You need to add something like this at the bottom:

$query_new_user_update = $this->db_connection->prepare('UPDATE users set deposit_id = :deposit_id where user_id = last_insert_id()');
$query_new_user_update->bindValue(':deposit_id', $new_str, PDO::PARAM_STR);
$query_new_user_update->execute();

In this case last_insert_id() is a native mysql function that you can call in your SQL.


Edit:

And by the way, you may want to change

if(strpos($line, $user_id) != false) {
// bad: does not recognize strings that start with $user_id.
//      It only recognizes strings that contain $user_id when
//      the $user_id is not at the start of the line.

into

if(strpos($line, $user_id . ' ') === 0) {
// good: only recognizes string that start with
//       $user_id followed by a white space

!= false would not work well, because when a line starts with the user_id, str_pos will return 0, meaning the user_id is found at character position 0. But 0 == false, as it does loose comparison. So you need now to work with === that does strict comparison, to also check for matching types. 0 !== false , as 0 is an INT and false is a BOOL.

### [Supplied information]
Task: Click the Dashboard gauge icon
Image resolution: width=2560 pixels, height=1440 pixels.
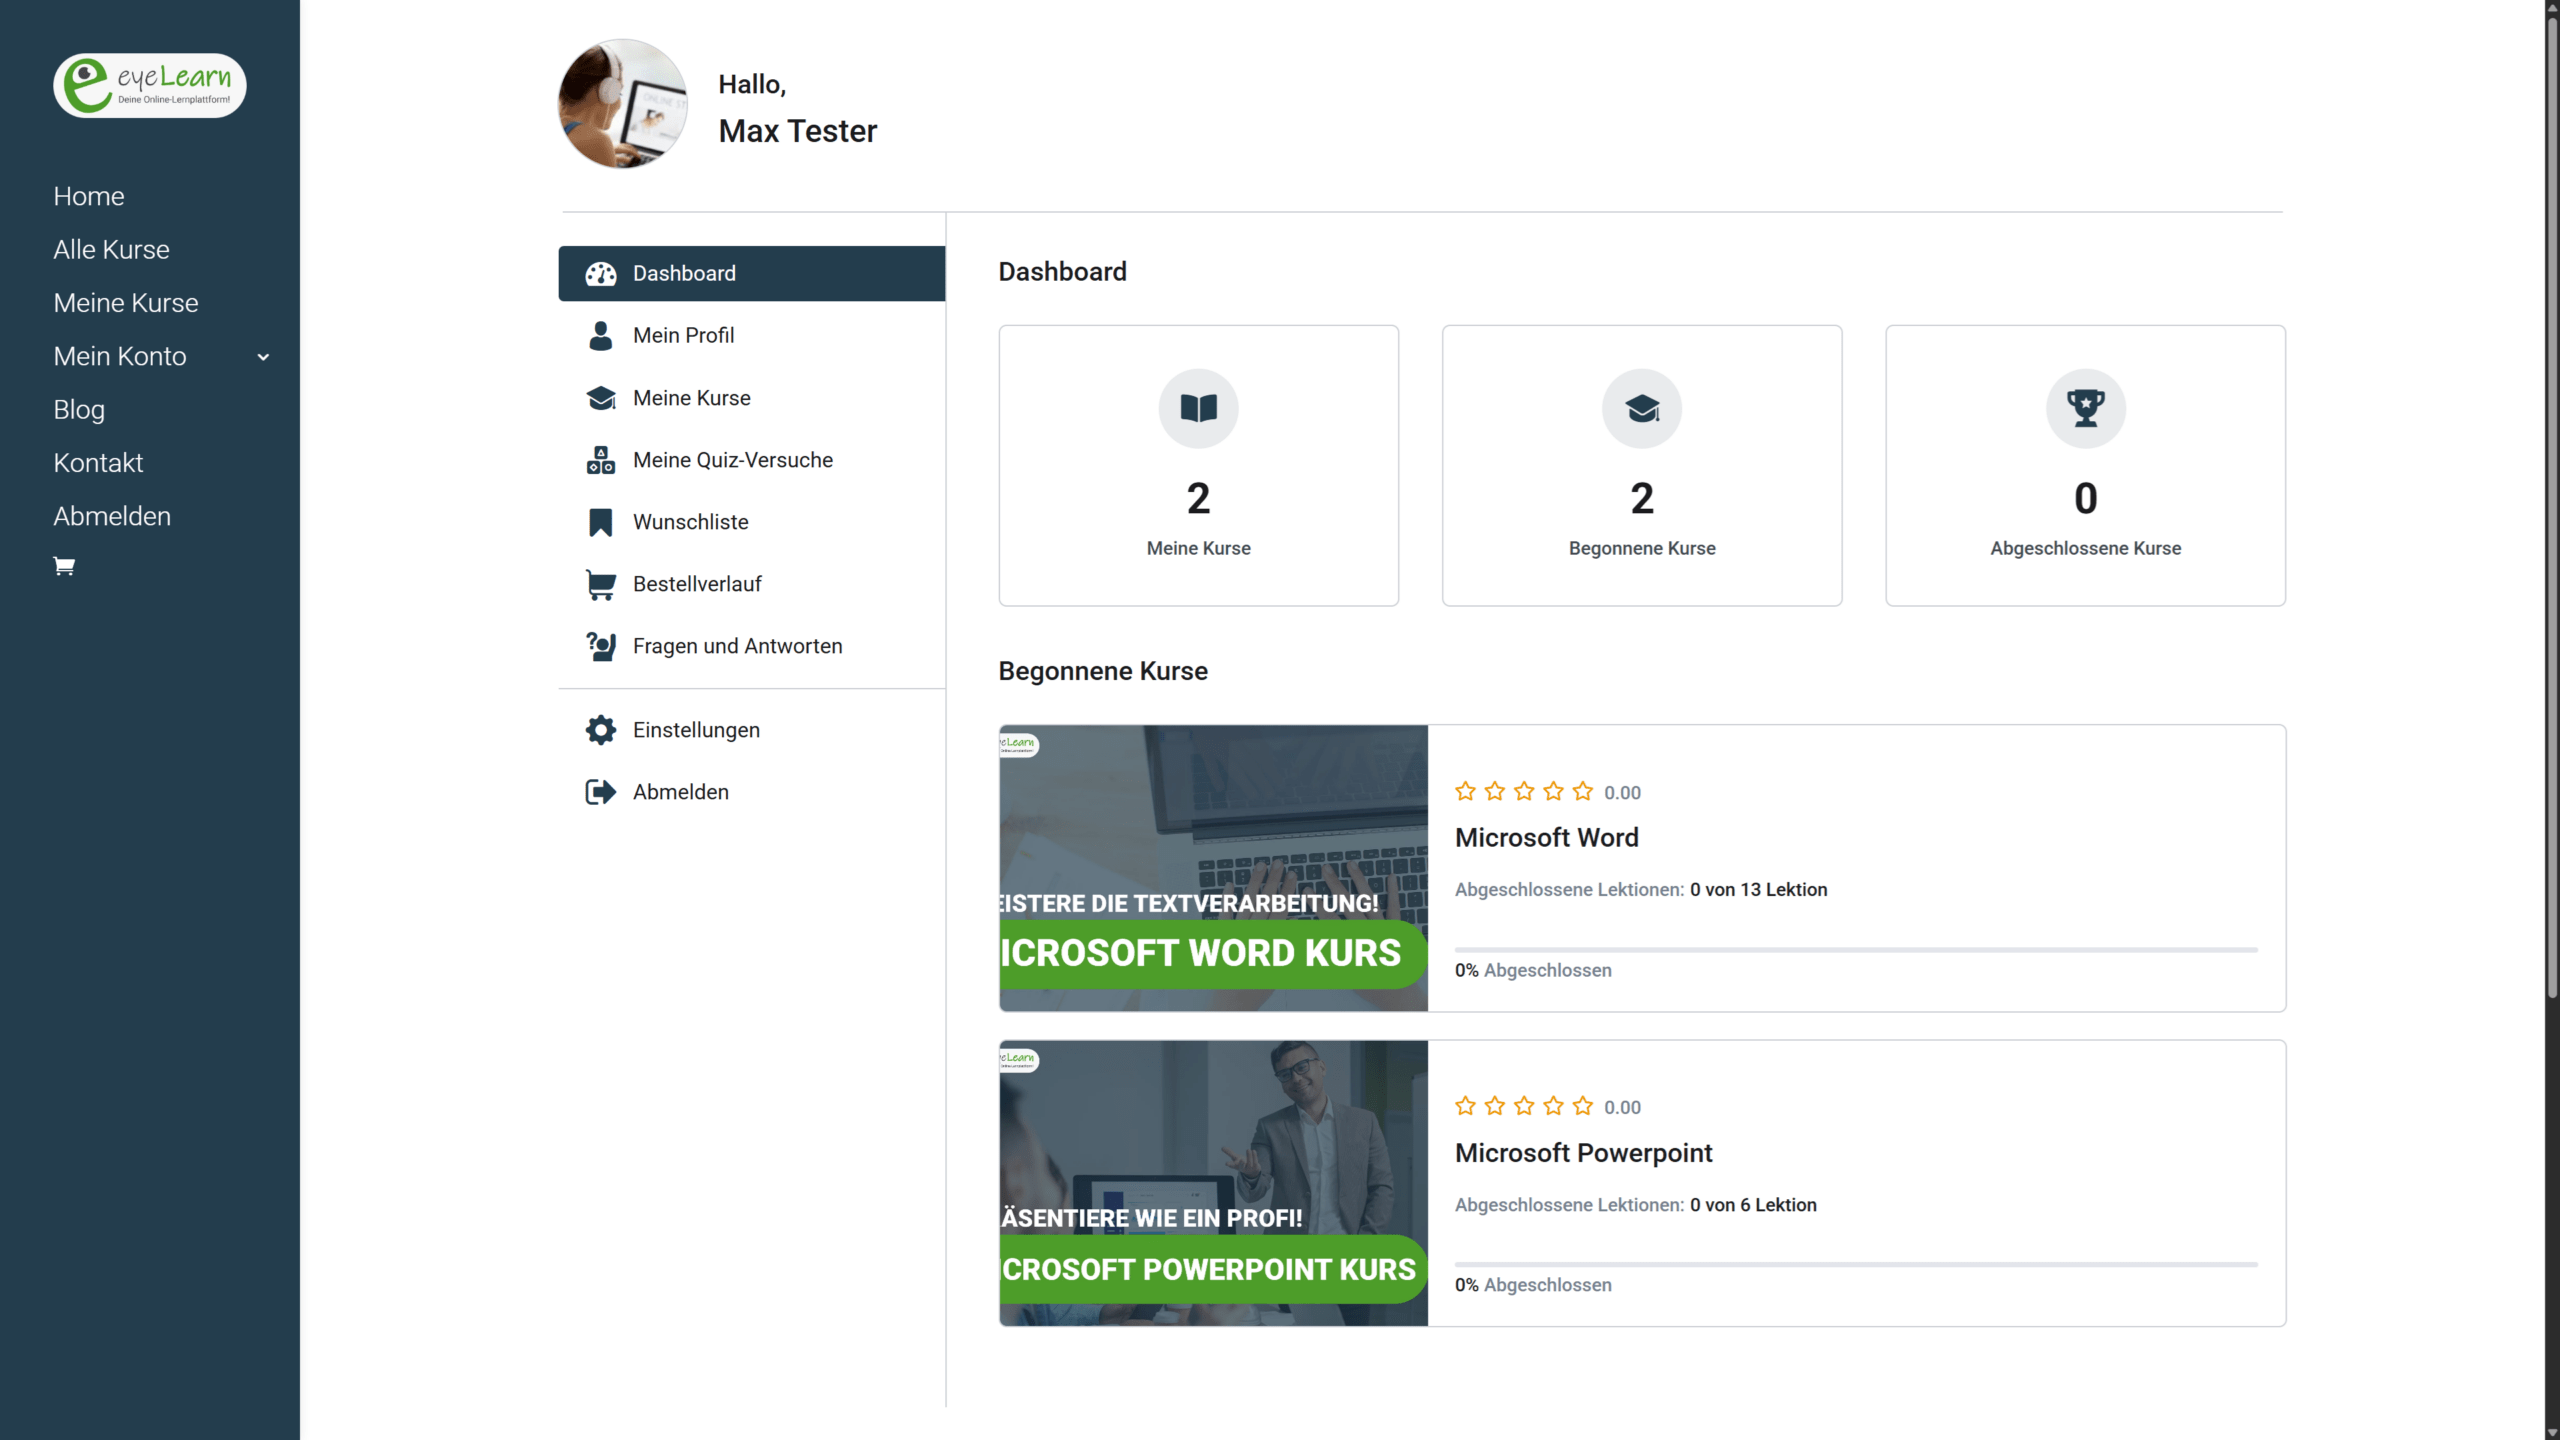Action: click(x=600, y=274)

### [Problems to work on]
a: Transcribe the part of the PHP answer above between "if(strpos($line, $user_id ." and "false is a BOOL.", inclusive.
b: Answer these questions from the PHP answer above:
(i) What kind of function does it say last_insert_id() is?
(ii) What position does it say is returned when a line starts with the user_id?
(iii) What types does it give for 0 and for false?

### [Worked solutions]
a:
if(strpos($line, $user_id . ' ') === 0) {
// good: only recognizes string that start with
//       $user_id followed by a white space

!= false would not work well, because when a line starts with the user_id, str_pos will return 0, meaning the user_id is found at character position 0. But 0 == false, as it does loose comparison. So you need now to work with === that does strict comparison, to also check for matching types. 0 !== false , as 0 is an INT and false is a BOOL.

b:
(i) A native mysql function that can be called in SQL.
(ii) Character position 0.
(iii) 0 is an INT, and false is a BOOL.